> TASK DIRECTIONS: Starting at the line that has "Instruction: Click the source" and stopping after the line that has "Click the Wind Speed vertical slider thumb", reproduce the listing below exactly; omit everything else.

> DATA IN THIS EXERCISE:
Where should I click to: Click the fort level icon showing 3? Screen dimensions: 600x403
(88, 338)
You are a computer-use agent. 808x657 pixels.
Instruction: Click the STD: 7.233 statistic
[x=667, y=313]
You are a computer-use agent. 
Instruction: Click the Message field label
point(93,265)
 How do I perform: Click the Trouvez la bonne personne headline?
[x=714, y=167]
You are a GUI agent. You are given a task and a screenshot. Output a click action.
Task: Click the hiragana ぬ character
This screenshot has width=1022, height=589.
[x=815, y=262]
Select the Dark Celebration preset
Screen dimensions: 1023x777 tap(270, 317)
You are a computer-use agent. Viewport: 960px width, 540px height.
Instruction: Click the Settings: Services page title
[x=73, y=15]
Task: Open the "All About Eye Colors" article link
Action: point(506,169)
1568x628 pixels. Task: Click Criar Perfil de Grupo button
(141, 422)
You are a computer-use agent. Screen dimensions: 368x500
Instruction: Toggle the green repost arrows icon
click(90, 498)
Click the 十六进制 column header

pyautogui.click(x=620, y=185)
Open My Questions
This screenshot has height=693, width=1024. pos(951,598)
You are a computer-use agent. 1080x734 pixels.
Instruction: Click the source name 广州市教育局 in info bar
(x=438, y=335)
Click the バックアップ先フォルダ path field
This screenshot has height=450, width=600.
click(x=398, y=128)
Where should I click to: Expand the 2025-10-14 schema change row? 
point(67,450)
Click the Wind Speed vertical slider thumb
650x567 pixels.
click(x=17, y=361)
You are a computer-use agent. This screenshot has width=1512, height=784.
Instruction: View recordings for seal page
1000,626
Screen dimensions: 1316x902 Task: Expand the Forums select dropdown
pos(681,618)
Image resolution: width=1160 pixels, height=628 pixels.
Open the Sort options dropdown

> COMPLETED TASK:
Instruction: Click the source name 广州市教育局 in info bar
(x=438, y=335)
Click the バックアップ先フォルダ path field
This screenshot has height=450, width=600.
click(x=398, y=128)
Where should I click to: Expand the 2025-10-14 schema change row? 
point(67,450)
Click the Wind Speed vertical slider thumb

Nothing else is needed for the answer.